Many Computer Network beginners are confused about IP address and the difference between IPv4 and IPv6. In this article, we will try to explain everything about IP addresses in detail with simple examples and will also see the differences between IPv4 and IPv6.
So let's start with an example: Consider a student Ben, who got admitted to ABC university where he got assigned a registration number, which is necessary to uniquely identify him among the other students. Universities around the world follow the same process. Just like that every machine whether it's a computer or a mobile device when connected to the internet are assigned an IP address (Internet Protocol Address). Similar to ben's registration number, the IP address is also in numeric form.
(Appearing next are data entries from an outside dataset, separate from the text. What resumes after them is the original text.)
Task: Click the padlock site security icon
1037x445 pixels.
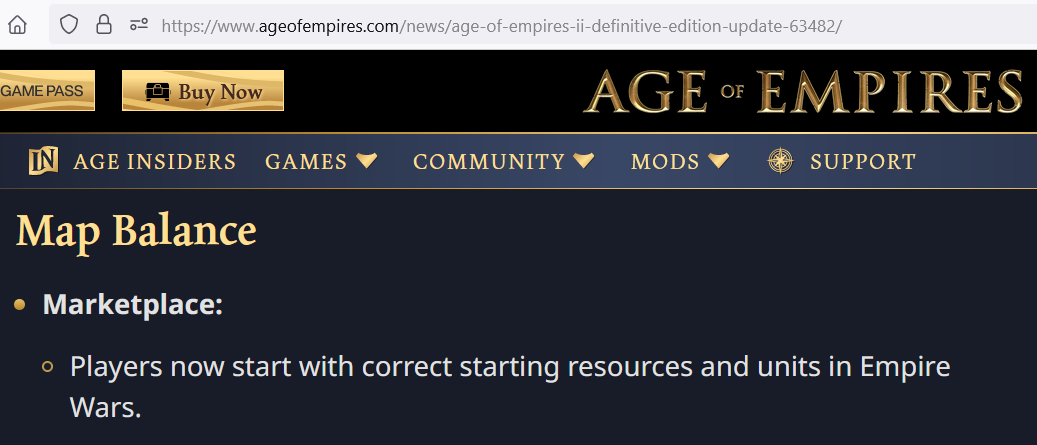Action: click(x=104, y=25)
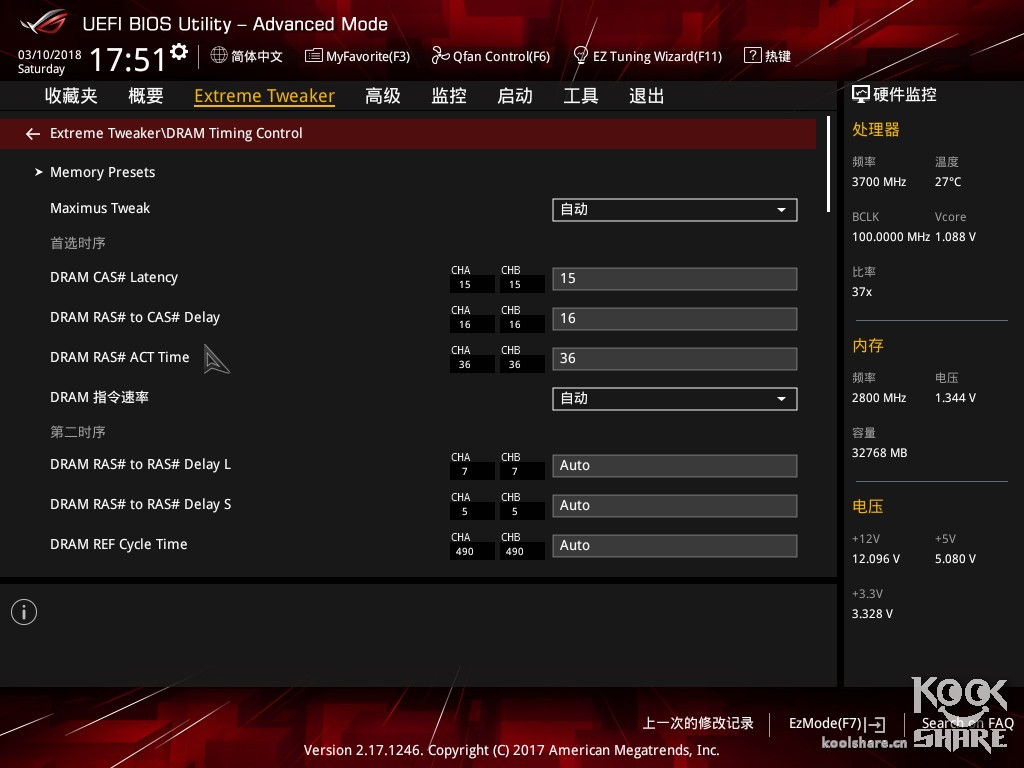Screen dimensions: 1024x768
Task: Select the DRAM REF Cycle Time field
Action: pyautogui.click(x=674, y=545)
Now what will happen if Ben decides to move to a new university XYZ for higher studies, now will his registration number remain the same? Obviously not. So, in the same way, IP address changes when we move from place to place, or from network to network.
The IP address can be used to determine the location of the computer or mobile device, generally, most networks combine IP with a TCP(which is Transmission Control Protocol).
The IP address also plays an important role in setting up a virtual connection between a destination and a source machine.
Here is how an IP address looks like 192.168.1.1
The IP address consists of different versions, let's discuss IPv4 that is IP version 4 and IP version 6.
IPv4 address
We generally represent IPv4 in DOT notation. E.g. it varies from 0.0.0.0 to 255.255.255
There is another way in which we can represent IPv4 and that is in the form of 4-tuple of octets, which is an 8-bit segment, since 28=256.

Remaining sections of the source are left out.